- BRIEF -
Give the count of lines in the entries that include "tool", and write nothing besides it.

SUPPLIED DATA: Begin

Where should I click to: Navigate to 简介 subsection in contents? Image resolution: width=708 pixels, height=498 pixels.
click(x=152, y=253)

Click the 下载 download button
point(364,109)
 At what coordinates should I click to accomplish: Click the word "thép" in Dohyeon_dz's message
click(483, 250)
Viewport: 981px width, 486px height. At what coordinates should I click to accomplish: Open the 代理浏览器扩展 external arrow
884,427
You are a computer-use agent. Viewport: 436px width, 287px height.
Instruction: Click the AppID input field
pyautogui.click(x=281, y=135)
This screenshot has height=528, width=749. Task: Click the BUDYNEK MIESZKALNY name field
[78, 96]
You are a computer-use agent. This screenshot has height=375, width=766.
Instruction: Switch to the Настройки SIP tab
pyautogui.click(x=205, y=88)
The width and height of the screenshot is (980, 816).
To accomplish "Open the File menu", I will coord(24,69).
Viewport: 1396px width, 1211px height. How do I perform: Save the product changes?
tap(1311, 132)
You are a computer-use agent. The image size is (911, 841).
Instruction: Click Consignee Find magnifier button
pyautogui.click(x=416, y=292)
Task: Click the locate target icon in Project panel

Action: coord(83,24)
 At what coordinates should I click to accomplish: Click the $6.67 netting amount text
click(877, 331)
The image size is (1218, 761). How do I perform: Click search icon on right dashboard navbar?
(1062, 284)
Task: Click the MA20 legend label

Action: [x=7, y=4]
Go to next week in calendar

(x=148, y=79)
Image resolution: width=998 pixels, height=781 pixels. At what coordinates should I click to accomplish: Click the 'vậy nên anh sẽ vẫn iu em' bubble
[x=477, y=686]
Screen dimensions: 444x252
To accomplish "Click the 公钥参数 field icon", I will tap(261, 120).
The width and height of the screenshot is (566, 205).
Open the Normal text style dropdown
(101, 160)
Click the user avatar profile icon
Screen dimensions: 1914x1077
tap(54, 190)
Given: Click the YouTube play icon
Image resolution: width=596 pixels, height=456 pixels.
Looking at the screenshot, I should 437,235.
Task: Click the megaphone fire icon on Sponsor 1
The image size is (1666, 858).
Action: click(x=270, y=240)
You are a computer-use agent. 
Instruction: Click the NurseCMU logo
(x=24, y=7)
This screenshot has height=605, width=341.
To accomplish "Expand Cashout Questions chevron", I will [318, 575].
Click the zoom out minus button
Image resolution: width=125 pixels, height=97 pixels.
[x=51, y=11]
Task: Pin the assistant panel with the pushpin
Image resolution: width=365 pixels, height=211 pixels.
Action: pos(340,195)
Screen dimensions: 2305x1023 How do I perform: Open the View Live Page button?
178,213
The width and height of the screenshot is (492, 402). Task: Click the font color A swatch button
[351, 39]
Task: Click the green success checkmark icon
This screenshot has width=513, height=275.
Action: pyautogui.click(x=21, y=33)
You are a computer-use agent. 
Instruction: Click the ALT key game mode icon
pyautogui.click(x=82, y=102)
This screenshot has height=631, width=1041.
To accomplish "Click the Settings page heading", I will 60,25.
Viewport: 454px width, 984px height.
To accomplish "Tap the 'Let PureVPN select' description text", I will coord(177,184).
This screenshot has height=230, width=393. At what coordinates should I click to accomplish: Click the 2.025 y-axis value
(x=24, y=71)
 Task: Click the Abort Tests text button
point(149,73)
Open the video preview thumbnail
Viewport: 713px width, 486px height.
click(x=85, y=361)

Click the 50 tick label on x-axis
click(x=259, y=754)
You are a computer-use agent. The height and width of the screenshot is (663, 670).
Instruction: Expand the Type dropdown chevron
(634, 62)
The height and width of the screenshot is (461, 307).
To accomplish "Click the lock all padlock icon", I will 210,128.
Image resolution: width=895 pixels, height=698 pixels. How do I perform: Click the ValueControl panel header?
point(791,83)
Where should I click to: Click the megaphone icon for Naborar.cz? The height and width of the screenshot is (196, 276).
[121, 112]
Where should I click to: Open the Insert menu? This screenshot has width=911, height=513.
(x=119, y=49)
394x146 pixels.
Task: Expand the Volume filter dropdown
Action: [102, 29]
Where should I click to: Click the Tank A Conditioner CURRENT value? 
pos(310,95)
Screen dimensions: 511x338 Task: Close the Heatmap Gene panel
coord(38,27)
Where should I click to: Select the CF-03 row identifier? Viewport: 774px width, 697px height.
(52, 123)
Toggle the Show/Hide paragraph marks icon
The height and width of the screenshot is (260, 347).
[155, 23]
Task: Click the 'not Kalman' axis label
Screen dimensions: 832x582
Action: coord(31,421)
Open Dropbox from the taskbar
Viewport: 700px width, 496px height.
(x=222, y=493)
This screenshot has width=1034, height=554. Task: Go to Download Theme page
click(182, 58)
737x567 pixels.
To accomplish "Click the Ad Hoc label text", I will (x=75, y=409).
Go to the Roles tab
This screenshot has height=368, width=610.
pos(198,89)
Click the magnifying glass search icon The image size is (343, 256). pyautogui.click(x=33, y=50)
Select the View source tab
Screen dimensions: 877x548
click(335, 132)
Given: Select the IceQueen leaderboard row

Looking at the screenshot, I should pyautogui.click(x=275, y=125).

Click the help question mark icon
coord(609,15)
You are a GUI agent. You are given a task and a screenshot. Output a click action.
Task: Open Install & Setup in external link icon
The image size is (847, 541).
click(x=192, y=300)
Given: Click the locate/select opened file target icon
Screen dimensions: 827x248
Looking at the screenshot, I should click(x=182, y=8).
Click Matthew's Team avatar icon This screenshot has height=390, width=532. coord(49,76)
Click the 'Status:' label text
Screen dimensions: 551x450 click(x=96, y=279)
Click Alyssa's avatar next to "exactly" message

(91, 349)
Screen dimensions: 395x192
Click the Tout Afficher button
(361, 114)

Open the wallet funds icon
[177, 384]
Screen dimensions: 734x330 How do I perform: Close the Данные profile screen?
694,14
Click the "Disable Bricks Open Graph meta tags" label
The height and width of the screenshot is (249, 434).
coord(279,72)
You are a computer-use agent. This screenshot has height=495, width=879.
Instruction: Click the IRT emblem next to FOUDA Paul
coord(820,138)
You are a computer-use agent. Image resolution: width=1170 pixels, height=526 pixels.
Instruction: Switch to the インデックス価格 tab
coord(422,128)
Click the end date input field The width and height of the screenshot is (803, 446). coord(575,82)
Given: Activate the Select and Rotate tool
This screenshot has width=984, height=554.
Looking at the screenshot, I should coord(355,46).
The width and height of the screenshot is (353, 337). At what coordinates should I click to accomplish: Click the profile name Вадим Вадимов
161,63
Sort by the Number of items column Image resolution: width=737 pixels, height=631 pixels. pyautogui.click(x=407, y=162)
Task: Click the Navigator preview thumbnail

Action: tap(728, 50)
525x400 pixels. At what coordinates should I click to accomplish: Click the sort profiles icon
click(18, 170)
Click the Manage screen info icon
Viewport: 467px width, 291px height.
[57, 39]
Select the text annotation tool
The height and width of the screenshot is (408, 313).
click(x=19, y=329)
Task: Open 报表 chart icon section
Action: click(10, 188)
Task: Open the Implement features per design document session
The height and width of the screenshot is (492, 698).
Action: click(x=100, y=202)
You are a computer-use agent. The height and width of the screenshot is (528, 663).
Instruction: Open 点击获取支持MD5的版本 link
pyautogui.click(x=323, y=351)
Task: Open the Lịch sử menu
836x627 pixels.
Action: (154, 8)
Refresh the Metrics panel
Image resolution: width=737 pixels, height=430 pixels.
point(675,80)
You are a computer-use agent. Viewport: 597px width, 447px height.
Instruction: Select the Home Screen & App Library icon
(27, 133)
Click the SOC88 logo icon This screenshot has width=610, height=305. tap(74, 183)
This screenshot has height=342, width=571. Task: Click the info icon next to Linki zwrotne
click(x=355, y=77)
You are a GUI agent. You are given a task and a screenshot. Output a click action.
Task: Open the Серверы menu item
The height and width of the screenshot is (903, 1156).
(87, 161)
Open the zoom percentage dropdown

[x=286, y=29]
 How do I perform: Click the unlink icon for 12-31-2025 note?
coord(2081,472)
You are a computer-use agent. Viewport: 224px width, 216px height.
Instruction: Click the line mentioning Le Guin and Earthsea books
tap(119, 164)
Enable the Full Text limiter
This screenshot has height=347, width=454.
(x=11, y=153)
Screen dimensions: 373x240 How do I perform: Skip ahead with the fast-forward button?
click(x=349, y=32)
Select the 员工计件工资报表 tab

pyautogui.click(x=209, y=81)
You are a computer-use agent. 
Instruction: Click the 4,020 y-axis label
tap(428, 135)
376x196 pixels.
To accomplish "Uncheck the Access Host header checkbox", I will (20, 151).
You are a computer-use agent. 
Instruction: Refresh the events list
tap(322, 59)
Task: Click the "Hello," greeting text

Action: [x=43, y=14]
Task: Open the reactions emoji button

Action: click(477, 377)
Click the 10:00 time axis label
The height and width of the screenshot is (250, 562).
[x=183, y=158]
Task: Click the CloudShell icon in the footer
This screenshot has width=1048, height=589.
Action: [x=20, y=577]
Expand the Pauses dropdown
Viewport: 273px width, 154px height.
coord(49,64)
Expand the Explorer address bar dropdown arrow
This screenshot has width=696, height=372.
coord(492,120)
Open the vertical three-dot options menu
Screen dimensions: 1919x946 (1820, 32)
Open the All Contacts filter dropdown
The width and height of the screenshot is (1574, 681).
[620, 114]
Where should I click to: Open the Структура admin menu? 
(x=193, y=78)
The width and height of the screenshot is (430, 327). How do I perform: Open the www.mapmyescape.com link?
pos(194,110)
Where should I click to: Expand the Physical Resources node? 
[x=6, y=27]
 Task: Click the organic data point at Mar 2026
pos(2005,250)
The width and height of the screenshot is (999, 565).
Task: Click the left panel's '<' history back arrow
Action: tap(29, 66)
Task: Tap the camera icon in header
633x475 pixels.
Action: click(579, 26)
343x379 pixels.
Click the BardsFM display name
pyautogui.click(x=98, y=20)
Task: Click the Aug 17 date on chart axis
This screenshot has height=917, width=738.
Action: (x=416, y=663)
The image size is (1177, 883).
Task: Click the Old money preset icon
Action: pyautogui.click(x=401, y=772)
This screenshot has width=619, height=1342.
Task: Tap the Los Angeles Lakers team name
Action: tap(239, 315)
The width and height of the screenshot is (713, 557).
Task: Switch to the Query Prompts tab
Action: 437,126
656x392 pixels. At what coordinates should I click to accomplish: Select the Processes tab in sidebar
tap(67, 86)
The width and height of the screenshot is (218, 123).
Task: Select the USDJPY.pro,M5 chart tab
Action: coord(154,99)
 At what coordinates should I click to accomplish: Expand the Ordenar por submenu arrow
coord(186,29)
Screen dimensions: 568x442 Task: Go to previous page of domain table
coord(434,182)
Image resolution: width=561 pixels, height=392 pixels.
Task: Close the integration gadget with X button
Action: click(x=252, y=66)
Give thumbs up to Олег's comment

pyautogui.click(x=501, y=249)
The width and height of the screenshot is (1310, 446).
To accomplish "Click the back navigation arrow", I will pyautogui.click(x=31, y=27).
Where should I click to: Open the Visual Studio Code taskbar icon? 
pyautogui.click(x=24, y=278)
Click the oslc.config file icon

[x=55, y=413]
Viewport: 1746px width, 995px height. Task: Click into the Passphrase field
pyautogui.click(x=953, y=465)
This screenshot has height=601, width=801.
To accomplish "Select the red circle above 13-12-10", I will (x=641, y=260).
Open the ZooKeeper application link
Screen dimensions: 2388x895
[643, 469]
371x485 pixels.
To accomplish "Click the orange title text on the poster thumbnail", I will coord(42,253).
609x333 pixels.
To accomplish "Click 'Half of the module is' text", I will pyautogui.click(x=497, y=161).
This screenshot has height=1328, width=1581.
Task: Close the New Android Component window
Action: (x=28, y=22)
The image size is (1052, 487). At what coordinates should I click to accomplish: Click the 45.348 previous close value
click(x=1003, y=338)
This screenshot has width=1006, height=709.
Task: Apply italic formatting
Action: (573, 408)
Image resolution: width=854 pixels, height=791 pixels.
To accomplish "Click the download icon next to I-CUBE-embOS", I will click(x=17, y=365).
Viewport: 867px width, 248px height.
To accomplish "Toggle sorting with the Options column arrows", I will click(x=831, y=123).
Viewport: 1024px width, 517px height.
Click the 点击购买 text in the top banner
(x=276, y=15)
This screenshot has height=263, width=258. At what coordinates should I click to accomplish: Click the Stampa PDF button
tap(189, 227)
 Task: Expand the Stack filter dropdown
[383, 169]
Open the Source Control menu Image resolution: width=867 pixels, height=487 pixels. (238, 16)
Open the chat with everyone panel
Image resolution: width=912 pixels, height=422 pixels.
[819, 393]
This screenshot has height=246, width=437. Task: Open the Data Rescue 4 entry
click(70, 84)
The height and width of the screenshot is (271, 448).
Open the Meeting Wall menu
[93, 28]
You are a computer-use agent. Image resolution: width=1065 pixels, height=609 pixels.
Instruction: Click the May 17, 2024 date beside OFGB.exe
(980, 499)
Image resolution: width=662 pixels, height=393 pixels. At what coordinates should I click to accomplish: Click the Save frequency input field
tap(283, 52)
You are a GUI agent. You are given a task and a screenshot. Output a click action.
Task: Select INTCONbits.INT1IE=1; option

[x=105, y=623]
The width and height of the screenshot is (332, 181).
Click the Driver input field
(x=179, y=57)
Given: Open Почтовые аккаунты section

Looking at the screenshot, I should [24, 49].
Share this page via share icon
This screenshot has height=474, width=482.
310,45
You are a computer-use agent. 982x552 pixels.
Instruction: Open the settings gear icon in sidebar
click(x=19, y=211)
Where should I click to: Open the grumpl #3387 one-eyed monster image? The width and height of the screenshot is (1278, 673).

SUPPLIED DATA: End

- FINISHED TASK -
2